▶ _Text excerpt_:
--- --- ---

All these extra parameters should be hidden for the average build-your-own kernel user but the real-time developers have to make sure that these parameters are set correctly for the specific system. I.e. all locks which can be hold for more than the accepted latency time must be set to be mutexes, but locks hold for times shorter than the accepted latency are better off being spinlocks.

I suggest the following seperation: Linux should be coded with these macroes instead of having everything always being spinlocks. In all places where spinlocks are known to be unavoidable - I guess that is really only in the very core part of the system - the spinlock must not be held for more than a few, bound number instructions. Linus's official tree should not be tested for other than the default settings. (Some of the drivers you find in Linus' tree haven't been tested either so there is nothing fundamentally new in such a policy.)

It is up to companies like MontaVista to test how you can change the various parameters and they can earn their living by selling that knowledge. It is also their job to check that the various subsystems behave nicely wrt. locking. Forinstance, if somebody wants to make a small real-time application using say a CAN device, MontaVista can then help them to verify that the specific CAN driver in question is "real-time", i.e. can't hold it's lock and thus block the real-time application for a non-deterministic amount of time. The real-time application can't ofcourse call directly into the IP stack or the filesystem or even allocate memory runtime, but will have to defer such operations to other threads. As long as all these subsystems don't spinlock for "too long" but can safely be configured to use mutexes you are in the clear.

It also MontaVista's job to tell their customer which drivers and subsystems are cleared with respect to holding spinlocks for "too long" and thus safely can be included in the kernel. The patches fixing such systems so they can be configured to use mutexes instead should be accepted into the main tree. Also patches to making execution times deterministic in various subsystem should be accepted such that these subsystems can be used in real-time applications.

So basicly I think Igno Molnar's approach is good. He just have to make it configureable. There is still way to go before you can make any real-time application at all but I don't think the path is blocked unless the main kernel developers is talked into blocking such a development. Making various subsystems be directly useable from real-time application will take a very long time making them stop interfering with real-time threads is doable with realtively non-intrusive patches.

Approaches to realtime Linux

Posted Oct 15, 2004 1:35 UTC (Fri) by karim (subscriber, #114) [Link] (1 responses)

The main reason I don't like RTAI/Fusion is that you have to make special drivers for it. If the real-time is included in the kernel you would "only" have to review the drivers and subsystems you want to call directly from you real-time threads and check their behaviour wrt. real-time. The obligation of the rest of the system is that it only holds spinlocks for a very short time and otherwise use mutexes as locks.

--- --- ---

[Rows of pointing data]

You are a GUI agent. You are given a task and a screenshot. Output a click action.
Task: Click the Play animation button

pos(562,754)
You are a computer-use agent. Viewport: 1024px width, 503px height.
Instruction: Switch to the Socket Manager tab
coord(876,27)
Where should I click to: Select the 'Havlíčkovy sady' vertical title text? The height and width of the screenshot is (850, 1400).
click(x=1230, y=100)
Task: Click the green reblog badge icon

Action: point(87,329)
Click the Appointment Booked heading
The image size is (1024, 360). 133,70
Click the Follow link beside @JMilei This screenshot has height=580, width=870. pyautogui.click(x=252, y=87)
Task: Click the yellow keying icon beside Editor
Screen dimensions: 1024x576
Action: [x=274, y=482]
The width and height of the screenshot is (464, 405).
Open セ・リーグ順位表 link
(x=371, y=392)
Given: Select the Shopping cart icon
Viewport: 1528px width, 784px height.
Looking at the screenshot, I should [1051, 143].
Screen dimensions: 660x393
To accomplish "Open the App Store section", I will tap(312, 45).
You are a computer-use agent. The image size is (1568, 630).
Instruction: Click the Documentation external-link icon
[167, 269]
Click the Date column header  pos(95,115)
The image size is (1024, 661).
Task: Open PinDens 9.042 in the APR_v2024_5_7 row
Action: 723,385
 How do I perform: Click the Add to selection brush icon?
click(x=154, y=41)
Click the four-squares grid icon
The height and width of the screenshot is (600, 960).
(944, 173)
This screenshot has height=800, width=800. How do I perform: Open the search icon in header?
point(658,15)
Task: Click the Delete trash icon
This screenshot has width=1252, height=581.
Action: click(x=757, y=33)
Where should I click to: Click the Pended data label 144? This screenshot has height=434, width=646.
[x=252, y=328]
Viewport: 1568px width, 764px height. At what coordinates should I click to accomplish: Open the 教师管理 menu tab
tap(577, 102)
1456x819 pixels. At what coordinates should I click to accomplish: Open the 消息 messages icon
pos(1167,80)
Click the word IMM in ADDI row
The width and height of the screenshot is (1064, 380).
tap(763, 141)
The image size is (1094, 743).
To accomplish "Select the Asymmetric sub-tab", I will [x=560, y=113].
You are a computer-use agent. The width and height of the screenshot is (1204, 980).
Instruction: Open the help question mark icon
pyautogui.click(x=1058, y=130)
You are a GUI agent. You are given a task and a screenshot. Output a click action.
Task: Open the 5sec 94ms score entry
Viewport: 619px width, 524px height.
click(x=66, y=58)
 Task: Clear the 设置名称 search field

--- --- ---

▶ _Directive_:
Can you print the part of the realtime Linux thread that starts at the words "So basicly I" and ends after "[Link] (1 responses)"? Rely only on the realtime Linux thread.

▶ _Result of this task_:
So basicly I think Igno Molnar's approach is good. He just have to make it configureable. There is still way to go before you can make any real-time application at all but I don't think the path is blocked unless the main kernel developers is talked into blocking such a development. Making various subsystems be directly useable from real-time application will take a very long time making them stop interfering with real-time threads is doable with realtively non-intrusive patches.

Approaches to realtime Linux

Posted Oct 15, 2004 1:35 UTC (Fri) by karim (subscriber, #114) [Link] (1 responses)